Given a function $f(t,s)$, compute $\max_{t_2\in [0,1]}\min_{t_1\in [0,1]} |f(t_1,s_1)-f(t_2,s_2)|$

Question

Given a continuous and bounded function $f(t,s)$, $t,s\in[0,1]$, I would like to compute $$\max_{t_2\in [0,1]}\min_{t_1\in [0,1]} |f(t_1,s_1)-f(t_2,s_2)|,$$ for each numeric values of $s_1$ and $s_2$. I tried by combining NMaxValue and NMinValue but the time is prohibitively large.

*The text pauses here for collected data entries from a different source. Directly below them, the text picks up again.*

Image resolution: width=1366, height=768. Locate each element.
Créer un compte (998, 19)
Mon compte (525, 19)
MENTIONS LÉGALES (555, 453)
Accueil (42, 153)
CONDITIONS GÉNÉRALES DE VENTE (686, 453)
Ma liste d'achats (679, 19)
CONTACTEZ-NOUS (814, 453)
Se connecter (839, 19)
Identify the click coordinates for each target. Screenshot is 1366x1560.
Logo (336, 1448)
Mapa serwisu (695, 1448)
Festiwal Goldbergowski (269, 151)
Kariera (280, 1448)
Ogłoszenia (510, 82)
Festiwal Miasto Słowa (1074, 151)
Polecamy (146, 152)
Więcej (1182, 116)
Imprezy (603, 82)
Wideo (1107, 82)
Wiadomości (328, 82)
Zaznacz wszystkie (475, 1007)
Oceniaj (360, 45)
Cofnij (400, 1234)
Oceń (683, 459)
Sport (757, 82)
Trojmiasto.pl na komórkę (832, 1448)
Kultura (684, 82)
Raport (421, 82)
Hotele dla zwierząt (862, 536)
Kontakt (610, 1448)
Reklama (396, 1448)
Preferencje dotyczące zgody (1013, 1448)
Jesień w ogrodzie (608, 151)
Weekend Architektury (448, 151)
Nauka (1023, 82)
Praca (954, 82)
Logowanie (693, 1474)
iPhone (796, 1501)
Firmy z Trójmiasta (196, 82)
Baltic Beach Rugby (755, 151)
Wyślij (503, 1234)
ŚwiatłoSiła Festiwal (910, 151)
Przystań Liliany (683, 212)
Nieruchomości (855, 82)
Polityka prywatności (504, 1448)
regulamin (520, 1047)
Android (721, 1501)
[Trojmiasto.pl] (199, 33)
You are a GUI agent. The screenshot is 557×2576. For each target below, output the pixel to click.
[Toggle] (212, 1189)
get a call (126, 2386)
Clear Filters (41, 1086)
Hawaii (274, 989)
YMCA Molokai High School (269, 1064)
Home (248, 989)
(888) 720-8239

I read on the Internet that this distance is sometimes referred to as Fréchet or Hausdorff distance. Is there a built-in function in Mathematica that solves this max-min problem (something like NMaxMinValue)? Or which would be the correct algorithm to proceed with?

Answer 1

(This is example)
There is No Built-in,Documented Function for Hausdorff distance.
Anyway,my code is the following:

f[t_, s_] := Cos[t]*Cos[s];
domain = Range[0, 1, 0.01];
Do[
  Do[
    funvalue[i, j] = f[i, j];
    ,
    {i, domain}];
  , {j, domain}];

AbsoluteTiming[
 data = Outer[
   With[{s1 = #1, s2 = #2},
     Max[
      MapThread[
       With[{x = #},
         Min[
          MapThread[
           (Abs[funvalue[x, s1] - funvalue[#, s2]]) &
           , {domain}]
          ]
         ] &,
       {domain}]
      ]
     ] &,
   domain, domain];

 ArrayPlot[data]]